## Texte à étudier
Cédric de Queiros, Lettre ouverte de solidarité entre les métiers, 2014

En soutient aux éleveurs condamnés dans le Tarn pour le refus de puçer leurs animaux, diverses lettres ont été envoyées aux administrations chargées de ces contrôles, dont celle qui suit, d’un plombier-chauffagiste habitant en Creuse…

Monsieur,

J’apprends que les services sous votre autorité ont condamné Nathalie Fernandez et Laurent Larmet, éleveurs dans le Tarn, à une suppression de primes agricole et à une lourde amende, pour « défaut d’identification » de leurs bêtes. J’ai suivi avec intérêt les diverses prises de positions de ces personnes et de leurs amis contre le puçage électronique des troupeaux, et plus généralement la dégradation de leur métier induite par les nouvelles technologies et les diverses politiques de gestion de l’agriculture.

## Données fournies
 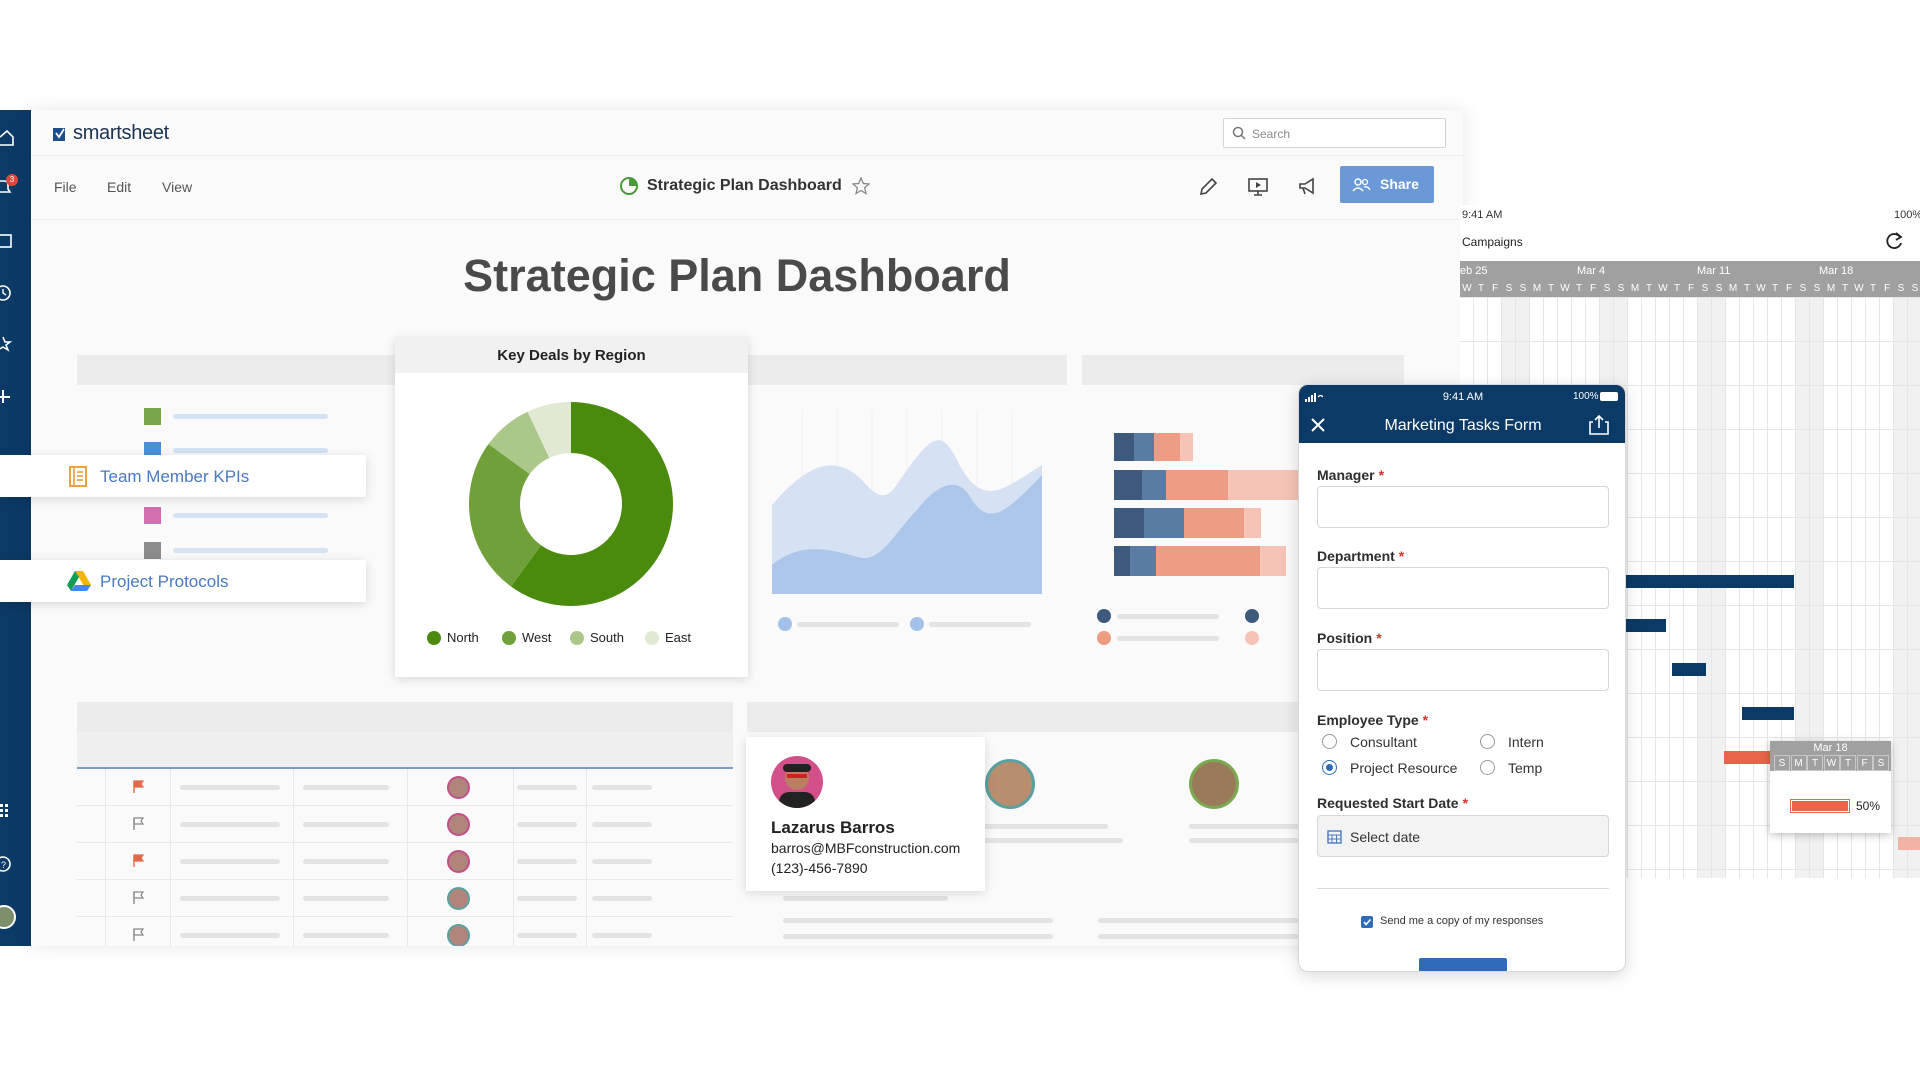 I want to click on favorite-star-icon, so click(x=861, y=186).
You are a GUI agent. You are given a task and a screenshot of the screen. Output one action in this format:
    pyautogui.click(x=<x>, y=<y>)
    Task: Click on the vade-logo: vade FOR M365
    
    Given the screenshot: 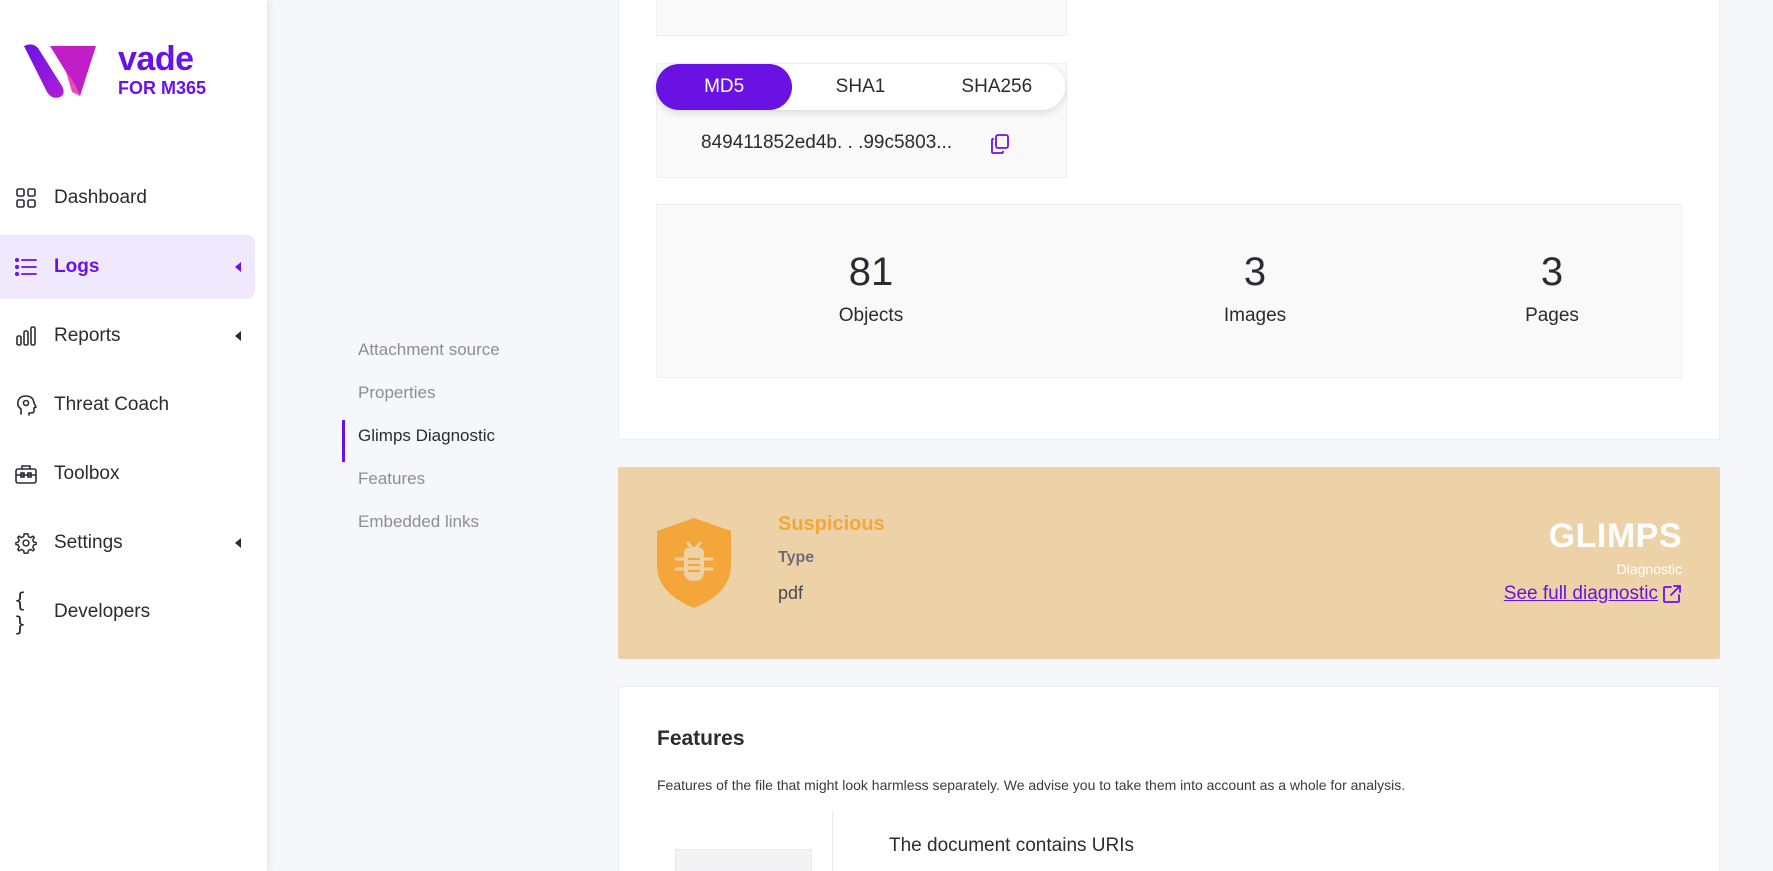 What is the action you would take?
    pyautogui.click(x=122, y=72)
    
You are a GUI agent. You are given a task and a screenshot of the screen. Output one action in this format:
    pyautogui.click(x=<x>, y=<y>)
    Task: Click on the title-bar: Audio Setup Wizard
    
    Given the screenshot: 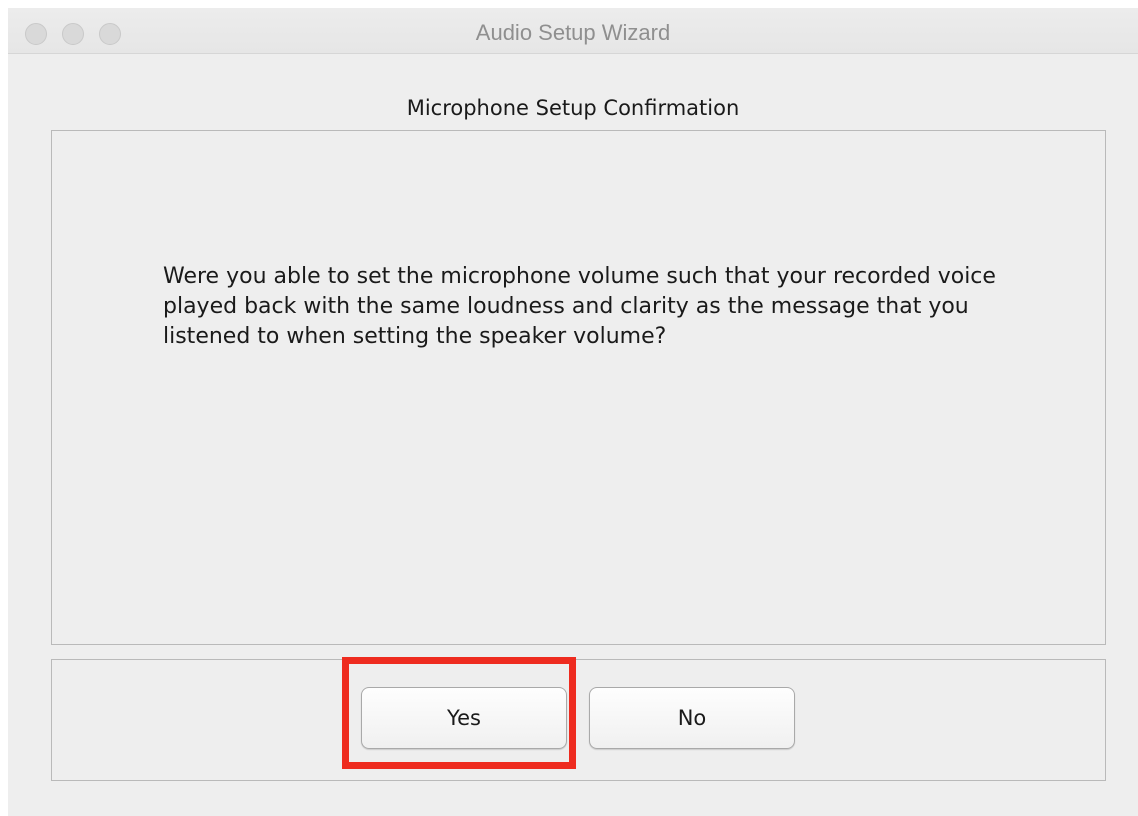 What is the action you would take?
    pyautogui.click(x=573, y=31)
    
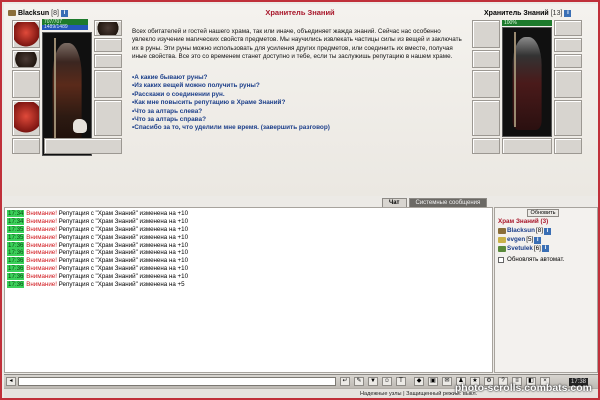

## Exercices à faire
- A) Renvoyez chaque ligne du listing qui contient la chaîne "pyautogui".
- B) Rédigez la suite de la lettre ouverte sur le puçage des troupeaux, à partir de sa dernière phrase.
Le listing n'a aucun rapport avec la lettre ouverte sur le puçage des troupeaux.

## Réponses attendues
- A)
    pyautogui.click(x=<x>, y=<y>)
    pyautogui.click(x=122, y=72)
    pyautogui.click(x=<x>, y=<y>)
    pyautogui.click(x=573, y=31)

- B)
De toute évidence, ce dont il s’agit ici n’a rien à voir avec une fraude motivée par des questions d’argent. C’est pour un choix à la fois moral et politique que ces personnes sont condamnées. Je ne suis pas éleveur ni agriculteur mais je me sens néanmoins concerné au plus haut point par les questions soulevées par madame Fernandez et monsieur Larmet ; et je me flatte de ne pas être le seul dans ce cas.

Je suis de mon métier artisan du bâtiment (plombier-chauffagiste plus exactement). Rien à voir a priori avec la situation des sus-nommés. Eh bien, toutes les grandes organisations avec lesquelles je dois bien être en relations quasi quotidiennes dans mon travail m’enjoignent, et me contraignent de plus en plus, de ne me m’adresser désormais à elles que via le réseau Internet : administrations d’État, fournisseurs, banques… La relation directe avec un être humain se fait toujours plus rare, et quand il y a encore un numéro de téléphone, c’est généralement celui d’une plate-forme téléphonique plus ou moins automatisée.

Les employés qui livrent mes chantiers sont désormais suivis en temps réel par GPS – littéralement puçés. Et chaque marchandise livrée est désormais elle-même équipée d’une puce et d’un identifiant « personnel » pour la fameuse traçabilité. Les « erreurs humaines » et égarements divers ne sont pas évités, mais ils donnent lieu désormais à de ubuesques recherches et « remédiations » : « votre boîte de vis est au dépôt de Brive ».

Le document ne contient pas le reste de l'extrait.